Problem statement: Whenever a line below holds the word "dropdown", count it; then give the total and nothing else.

START Data listing

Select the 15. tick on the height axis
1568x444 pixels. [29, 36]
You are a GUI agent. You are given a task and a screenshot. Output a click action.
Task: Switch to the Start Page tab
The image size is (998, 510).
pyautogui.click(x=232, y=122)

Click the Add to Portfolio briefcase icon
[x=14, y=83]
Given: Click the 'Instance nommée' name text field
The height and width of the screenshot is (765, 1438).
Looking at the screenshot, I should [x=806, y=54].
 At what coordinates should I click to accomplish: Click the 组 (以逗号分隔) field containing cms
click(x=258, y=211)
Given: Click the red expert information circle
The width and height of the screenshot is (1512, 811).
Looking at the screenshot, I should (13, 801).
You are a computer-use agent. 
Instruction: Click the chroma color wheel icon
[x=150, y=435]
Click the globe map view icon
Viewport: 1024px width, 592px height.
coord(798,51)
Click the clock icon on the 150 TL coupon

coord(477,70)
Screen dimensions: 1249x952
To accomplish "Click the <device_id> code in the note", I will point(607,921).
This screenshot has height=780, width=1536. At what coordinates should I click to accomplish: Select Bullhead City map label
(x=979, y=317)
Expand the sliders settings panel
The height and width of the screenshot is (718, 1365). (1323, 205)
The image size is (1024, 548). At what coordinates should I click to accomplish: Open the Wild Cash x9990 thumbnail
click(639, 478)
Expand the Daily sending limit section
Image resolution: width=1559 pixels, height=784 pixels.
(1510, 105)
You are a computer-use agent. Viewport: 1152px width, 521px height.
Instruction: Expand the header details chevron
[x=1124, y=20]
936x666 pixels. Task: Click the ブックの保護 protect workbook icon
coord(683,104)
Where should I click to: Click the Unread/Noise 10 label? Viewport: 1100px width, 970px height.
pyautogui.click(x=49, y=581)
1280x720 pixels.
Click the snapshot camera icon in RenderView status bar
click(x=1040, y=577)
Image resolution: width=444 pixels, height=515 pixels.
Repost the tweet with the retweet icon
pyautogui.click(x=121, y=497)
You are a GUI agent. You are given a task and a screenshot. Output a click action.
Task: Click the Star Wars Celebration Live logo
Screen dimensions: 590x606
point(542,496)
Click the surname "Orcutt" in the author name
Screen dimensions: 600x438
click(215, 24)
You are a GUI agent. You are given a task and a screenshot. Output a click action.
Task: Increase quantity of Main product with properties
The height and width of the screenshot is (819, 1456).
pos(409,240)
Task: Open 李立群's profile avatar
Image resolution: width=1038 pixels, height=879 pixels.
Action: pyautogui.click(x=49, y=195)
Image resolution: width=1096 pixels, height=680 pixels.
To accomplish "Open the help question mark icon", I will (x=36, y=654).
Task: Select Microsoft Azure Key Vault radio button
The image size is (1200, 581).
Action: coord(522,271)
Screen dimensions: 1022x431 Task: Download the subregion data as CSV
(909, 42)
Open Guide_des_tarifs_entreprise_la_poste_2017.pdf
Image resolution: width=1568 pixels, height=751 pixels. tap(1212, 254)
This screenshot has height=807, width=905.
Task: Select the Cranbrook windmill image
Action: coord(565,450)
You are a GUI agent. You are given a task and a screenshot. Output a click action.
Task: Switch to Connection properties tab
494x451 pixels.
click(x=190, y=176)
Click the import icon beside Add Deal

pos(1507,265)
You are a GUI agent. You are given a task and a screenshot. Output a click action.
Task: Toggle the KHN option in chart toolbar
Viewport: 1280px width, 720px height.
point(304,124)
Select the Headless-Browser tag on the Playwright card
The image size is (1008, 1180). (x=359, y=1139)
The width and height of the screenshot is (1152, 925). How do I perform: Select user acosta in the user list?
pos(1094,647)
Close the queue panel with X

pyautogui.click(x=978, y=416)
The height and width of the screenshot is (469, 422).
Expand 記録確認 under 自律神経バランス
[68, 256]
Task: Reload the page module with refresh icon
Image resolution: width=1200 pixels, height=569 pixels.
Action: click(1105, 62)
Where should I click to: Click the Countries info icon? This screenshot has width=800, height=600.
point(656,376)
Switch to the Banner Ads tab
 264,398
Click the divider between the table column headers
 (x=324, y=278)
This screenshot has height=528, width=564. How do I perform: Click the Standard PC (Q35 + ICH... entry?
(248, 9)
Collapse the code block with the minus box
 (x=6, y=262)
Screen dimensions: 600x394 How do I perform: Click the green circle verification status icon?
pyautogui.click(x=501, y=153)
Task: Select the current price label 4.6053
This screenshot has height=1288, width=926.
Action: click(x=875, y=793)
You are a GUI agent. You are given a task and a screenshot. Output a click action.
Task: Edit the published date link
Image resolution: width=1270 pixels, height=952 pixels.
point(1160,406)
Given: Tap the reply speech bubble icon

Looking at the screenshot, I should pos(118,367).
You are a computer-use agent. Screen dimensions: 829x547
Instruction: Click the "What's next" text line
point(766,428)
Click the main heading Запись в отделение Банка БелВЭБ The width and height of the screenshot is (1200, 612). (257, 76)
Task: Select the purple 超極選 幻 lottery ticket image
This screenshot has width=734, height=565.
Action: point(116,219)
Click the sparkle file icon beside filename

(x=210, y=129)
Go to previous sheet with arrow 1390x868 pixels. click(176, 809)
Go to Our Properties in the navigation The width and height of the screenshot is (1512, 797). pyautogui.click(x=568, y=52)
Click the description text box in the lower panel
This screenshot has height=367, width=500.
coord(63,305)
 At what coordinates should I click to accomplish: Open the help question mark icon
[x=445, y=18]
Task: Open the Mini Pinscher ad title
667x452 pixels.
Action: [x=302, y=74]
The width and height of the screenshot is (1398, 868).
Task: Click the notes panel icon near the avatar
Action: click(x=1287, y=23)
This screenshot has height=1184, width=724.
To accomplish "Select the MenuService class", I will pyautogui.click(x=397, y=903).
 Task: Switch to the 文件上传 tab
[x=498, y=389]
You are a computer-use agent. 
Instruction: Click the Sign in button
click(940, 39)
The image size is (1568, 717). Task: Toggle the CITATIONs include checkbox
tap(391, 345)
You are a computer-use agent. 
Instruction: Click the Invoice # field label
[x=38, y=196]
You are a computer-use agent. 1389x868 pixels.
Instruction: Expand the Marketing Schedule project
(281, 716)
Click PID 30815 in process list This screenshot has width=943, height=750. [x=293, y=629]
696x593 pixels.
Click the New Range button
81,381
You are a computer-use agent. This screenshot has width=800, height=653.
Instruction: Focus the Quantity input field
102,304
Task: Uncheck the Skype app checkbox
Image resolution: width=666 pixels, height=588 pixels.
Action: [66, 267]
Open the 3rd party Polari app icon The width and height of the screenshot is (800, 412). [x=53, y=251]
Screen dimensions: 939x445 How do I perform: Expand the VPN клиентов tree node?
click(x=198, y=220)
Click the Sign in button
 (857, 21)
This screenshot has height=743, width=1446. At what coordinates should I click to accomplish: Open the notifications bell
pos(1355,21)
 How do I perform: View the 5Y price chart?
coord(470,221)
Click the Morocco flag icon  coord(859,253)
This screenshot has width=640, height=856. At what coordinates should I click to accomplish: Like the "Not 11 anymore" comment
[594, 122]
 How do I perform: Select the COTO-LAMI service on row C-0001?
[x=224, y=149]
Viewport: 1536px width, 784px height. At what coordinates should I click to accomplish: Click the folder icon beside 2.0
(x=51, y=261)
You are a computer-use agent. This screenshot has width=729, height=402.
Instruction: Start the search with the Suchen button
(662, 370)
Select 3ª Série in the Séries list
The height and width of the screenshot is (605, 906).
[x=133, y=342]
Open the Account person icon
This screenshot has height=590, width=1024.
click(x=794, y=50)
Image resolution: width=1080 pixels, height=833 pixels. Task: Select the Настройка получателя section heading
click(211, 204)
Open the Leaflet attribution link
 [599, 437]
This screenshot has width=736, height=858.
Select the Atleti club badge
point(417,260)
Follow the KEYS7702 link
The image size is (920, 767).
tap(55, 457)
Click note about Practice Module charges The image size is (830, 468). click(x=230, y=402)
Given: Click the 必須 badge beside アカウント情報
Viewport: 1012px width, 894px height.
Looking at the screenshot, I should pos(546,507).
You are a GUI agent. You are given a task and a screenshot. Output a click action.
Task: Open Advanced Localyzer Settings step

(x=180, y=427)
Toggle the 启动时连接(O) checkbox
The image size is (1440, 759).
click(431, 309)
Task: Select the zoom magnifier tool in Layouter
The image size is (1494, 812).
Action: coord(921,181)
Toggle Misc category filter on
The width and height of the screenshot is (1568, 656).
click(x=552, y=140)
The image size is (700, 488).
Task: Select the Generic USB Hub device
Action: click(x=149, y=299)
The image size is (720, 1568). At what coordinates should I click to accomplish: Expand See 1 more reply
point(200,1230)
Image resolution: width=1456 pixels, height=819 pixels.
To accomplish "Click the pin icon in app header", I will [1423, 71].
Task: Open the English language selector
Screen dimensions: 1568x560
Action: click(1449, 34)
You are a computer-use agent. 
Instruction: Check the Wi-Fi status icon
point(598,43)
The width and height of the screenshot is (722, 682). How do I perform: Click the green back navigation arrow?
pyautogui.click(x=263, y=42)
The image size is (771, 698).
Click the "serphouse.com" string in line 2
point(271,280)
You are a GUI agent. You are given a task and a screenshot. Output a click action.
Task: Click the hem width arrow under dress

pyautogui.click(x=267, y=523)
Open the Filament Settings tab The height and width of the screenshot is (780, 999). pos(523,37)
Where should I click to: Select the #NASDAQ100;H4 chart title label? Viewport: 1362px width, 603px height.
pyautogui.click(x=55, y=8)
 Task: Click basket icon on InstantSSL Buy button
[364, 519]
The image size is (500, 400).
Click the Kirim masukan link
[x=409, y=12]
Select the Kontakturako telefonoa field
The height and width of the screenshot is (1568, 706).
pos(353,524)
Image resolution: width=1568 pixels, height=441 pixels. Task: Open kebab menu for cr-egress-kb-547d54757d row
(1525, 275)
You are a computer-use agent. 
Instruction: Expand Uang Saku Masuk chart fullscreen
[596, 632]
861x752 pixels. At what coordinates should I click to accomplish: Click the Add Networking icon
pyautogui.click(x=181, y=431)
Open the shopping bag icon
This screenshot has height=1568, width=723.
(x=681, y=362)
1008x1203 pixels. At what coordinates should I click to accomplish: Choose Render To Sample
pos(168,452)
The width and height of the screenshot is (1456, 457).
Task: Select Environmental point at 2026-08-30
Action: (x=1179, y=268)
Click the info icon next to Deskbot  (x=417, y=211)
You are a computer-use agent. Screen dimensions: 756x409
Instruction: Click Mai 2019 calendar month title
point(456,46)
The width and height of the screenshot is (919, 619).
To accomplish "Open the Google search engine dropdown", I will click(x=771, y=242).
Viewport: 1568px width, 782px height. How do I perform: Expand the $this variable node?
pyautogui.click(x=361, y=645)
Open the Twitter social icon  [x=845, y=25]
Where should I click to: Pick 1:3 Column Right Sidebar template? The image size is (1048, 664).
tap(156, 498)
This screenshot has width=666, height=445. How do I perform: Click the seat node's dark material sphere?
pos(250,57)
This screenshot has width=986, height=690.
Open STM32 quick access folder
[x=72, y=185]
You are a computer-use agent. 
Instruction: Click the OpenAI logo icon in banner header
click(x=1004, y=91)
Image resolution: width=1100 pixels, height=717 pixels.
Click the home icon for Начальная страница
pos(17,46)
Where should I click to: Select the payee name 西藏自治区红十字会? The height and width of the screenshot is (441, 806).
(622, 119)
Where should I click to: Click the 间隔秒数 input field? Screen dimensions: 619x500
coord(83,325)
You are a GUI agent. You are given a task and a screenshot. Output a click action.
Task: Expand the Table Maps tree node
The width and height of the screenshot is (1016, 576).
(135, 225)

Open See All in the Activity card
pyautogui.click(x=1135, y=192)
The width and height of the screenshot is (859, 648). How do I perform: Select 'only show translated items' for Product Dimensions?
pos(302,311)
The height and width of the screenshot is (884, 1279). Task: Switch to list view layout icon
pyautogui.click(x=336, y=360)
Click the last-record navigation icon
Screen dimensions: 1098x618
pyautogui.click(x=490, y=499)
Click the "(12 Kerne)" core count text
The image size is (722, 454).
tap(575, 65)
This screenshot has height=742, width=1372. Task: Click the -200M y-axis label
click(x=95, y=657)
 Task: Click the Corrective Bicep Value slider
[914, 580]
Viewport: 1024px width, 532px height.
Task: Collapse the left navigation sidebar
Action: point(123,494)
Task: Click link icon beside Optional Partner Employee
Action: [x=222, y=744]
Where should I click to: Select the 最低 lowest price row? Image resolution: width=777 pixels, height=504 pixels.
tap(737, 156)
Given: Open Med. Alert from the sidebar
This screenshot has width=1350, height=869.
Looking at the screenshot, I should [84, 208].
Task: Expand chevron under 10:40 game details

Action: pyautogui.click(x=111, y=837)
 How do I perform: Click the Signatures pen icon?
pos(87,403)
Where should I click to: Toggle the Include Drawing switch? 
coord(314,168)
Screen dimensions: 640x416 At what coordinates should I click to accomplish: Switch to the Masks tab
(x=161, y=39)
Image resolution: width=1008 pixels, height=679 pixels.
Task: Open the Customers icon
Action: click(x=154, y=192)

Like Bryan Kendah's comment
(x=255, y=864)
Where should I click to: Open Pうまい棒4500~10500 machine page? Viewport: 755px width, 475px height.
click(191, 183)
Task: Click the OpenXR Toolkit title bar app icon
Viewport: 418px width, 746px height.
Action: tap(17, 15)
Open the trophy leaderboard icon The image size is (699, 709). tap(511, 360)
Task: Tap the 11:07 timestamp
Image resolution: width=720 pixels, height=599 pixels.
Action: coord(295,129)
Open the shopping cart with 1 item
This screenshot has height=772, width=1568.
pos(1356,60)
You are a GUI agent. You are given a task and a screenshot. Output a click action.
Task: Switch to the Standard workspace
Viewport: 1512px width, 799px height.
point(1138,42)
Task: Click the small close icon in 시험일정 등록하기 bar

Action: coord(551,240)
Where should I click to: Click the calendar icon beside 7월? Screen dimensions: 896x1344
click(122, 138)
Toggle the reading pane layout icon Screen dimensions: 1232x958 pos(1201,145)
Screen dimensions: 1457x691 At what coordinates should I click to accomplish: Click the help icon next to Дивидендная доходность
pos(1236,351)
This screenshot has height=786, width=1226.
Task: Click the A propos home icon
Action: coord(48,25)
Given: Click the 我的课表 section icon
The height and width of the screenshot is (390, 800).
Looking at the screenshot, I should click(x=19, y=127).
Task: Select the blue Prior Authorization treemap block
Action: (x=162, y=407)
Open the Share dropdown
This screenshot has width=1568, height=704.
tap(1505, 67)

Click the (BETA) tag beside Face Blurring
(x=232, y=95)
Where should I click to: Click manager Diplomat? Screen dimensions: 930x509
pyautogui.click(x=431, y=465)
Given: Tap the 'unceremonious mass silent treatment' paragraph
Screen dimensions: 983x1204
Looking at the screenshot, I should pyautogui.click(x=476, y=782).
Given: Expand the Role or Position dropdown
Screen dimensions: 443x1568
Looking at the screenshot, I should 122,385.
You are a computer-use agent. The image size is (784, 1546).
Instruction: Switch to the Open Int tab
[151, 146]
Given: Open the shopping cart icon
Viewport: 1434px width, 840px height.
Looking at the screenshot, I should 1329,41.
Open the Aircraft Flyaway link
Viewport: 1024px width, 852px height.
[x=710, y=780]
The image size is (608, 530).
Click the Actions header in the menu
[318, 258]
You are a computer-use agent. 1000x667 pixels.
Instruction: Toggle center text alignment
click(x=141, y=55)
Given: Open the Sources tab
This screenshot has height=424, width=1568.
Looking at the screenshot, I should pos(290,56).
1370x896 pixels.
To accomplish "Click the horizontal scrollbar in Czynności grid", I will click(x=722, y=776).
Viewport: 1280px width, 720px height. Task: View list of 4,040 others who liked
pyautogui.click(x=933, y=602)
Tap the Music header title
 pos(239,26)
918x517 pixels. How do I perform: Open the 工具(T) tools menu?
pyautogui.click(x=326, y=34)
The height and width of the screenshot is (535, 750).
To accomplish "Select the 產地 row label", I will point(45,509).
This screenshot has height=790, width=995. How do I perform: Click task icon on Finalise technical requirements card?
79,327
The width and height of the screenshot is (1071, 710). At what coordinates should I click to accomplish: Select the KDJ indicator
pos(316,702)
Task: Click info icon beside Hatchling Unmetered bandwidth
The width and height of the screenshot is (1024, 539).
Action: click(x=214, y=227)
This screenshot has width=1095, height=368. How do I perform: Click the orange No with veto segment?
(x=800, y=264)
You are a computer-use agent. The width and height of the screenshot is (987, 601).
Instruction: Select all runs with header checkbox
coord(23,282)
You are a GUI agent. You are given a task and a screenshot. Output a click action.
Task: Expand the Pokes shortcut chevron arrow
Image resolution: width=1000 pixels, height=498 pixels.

END Data listing

Answer box: 3